• _Exercise prompt_: What is needed is an exact retyping of the records below, from the first line through the line that contains "Switch to the Cash Breakdown tab".

• _Data extracts_:
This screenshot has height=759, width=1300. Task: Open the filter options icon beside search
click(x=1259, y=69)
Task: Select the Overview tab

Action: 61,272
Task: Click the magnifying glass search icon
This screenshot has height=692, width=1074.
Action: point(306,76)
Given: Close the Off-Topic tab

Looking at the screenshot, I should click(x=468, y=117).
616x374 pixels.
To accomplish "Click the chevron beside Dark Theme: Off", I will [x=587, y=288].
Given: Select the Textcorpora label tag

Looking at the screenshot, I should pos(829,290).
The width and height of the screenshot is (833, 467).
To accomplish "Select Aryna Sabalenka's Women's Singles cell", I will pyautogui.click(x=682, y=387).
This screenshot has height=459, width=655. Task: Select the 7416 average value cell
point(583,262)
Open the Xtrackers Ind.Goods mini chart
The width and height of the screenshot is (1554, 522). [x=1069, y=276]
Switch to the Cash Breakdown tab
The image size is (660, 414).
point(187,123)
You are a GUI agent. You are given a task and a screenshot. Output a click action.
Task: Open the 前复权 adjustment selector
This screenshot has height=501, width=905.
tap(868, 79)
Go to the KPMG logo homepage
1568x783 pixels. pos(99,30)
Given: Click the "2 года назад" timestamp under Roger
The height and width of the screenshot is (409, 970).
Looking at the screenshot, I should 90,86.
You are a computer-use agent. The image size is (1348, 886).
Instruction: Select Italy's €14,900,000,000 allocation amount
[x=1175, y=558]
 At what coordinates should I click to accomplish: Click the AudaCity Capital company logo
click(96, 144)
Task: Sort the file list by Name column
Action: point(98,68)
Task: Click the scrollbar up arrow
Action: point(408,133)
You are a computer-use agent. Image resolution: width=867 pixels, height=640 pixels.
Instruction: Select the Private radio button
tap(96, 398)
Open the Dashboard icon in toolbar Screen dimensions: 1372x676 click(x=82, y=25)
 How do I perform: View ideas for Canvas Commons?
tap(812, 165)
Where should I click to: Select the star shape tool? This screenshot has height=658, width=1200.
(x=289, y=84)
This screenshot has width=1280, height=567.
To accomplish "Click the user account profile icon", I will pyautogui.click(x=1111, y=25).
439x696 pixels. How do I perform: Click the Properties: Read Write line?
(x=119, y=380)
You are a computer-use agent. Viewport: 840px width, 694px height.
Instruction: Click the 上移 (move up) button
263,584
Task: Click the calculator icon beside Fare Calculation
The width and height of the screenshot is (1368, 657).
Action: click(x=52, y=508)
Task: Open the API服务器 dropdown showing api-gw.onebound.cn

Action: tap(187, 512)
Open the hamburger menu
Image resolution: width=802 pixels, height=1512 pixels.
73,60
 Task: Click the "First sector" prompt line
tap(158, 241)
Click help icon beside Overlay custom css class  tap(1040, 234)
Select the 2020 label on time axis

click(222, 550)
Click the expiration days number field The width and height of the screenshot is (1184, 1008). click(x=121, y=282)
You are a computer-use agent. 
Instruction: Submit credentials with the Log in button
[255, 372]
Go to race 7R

• _Reply to the exercise_:
This screenshot has height=759, width=1300. Task: Open the filter options icon beside search
click(x=1259, y=69)
Task: Select the Overview tab

Action: 61,272
Task: Click the magnifying glass search icon
This screenshot has height=692, width=1074.
Action: point(306,76)
Given: Close the Off-Topic tab

Looking at the screenshot, I should click(x=468, y=117).
616x374 pixels.
To accomplish "Click the chevron beside Dark Theme: Off", I will [x=587, y=288].
Given: Select the Textcorpora label tag

Looking at the screenshot, I should pos(829,290).
The width and height of the screenshot is (833, 467).
To accomplish "Select Aryna Sabalenka's Women's Singles cell", I will pyautogui.click(x=682, y=387).
This screenshot has height=459, width=655. Task: Select the 7416 average value cell
point(583,262)
Open the Xtrackers Ind.Goods mini chart
The width and height of the screenshot is (1554, 522). [x=1069, y=276]
Switch to the Cash Breakdown tab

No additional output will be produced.